では、4回目接種の問題は何だろうか。それは、予防効果の持続が短いことだ。イスラエルの報告では、感染予防効果は、接種後8週間時点では、約10%まで低下していた。2回接種、3回目追加接種の研究では、感染予防効果と比較して、重症化や死亡を予防する効果のほうが強く、かつ長期にわたり維持されていた。

イスラエルの研究の観察期間は短く、重症化や死亡の予防効果も、感染予防効果と同様に短期間で減衰するのかはわからない。ただ、4回目接種には過大な期待を寄せないほうがよさそうだ。もし、効果の持続が短いのなら、接種時期は流行直前がいい。それなら、今こそ、打つタイミングだ。夏の流行をカバーすることができる。

若年者の3回目接種はどうすべき?

若年者の3回目接種はどうすべきか。現在、わが国では12歳以上を対象に3回目接種が実施されているが、接種率は年齢により大きく異なる。6月20日現在、厚労省によれば、70代以上の接種率は90%を超えるのに対し、12〜19歳は29.1%、20代は44.4%、30代は48.2%だ。医療・介護職や高齢者と同居している人を除き、オミクロン株は、感染しても軽症だから、あえて接種の必要がないと考えているのだろう。科学的に合理的だ。

ただ、オミクロン株は軽症だからと言って、問題がないわけではない。6月24日、沖縄県高校野球連盟は宜野座高校が、第104回全国高校野球選手権沖縄大会の2回戦を辞退すると発表した。
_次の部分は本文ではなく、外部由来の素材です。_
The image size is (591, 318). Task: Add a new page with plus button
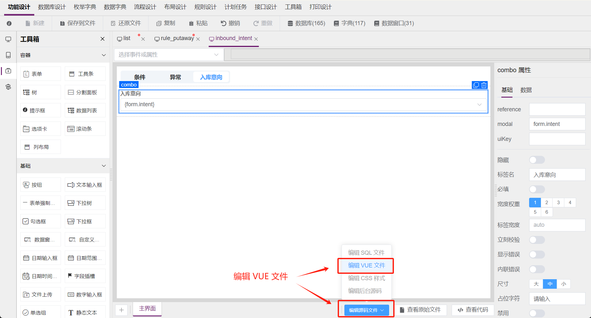[x=121, y=310]
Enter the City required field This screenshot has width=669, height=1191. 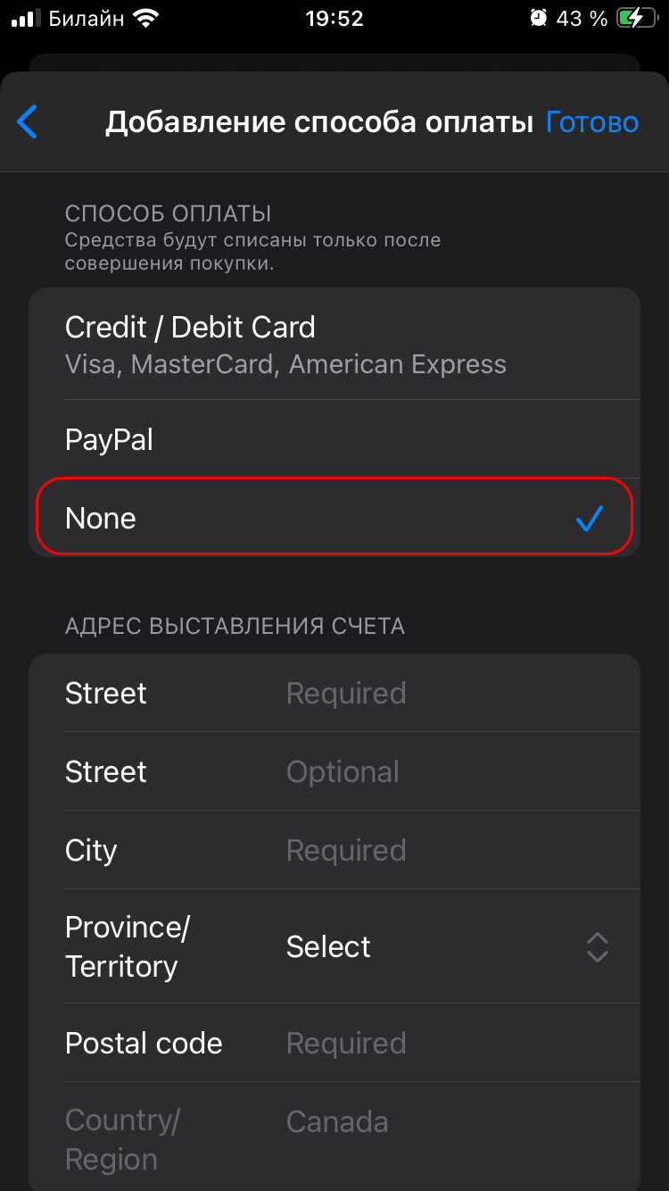[446, 851]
1回戦を突破後、複数の部員の感染が確認されたという。若年者と雖も、コロナに感染することで、日常生活は制限される。コロナには罹らないほうがいい。

若年者が3回目接種に期待するのは、感染を予防できる効果だろう。ただ、後述するように、海外から若年者に対する追加接種により、抗体価が上昇することは報告されているが、実際に感染を減らすか否かを検討した大規模な研究は発表されていない。

6月16日、福島県相馬市が発表した調査結果が興味深い。相馬市は市役所が中心となってワクチン接種を進め、全国で最も迅速に進んでいる自治体の1つだ。6月15日現在、高齢者(65歳以上)人口1万1190人中1万234人(91.5%)、青壮年(19〜64歳)人口1万7390人中1万4542人(83.6%)、中高生1834人中1066人(58.1%)が3回目接種を終えている。

4月1日から6月15日までに65歳以上35人、19-64歳279人、中高生65人が感染しており、3回目接種完了者、未完了者の感染率は図2のようになる。

図2

この結果、3回目接種の感染予防効果は、高齢者45%、青壮年67%、中高生で91%と推定される。追加接種の感染予防効果は、若年層ほど高いことになる。私が知る限り、若年者を対象とした追加接種の感染予防効果を、大規模な調査で初めて証明したものだ。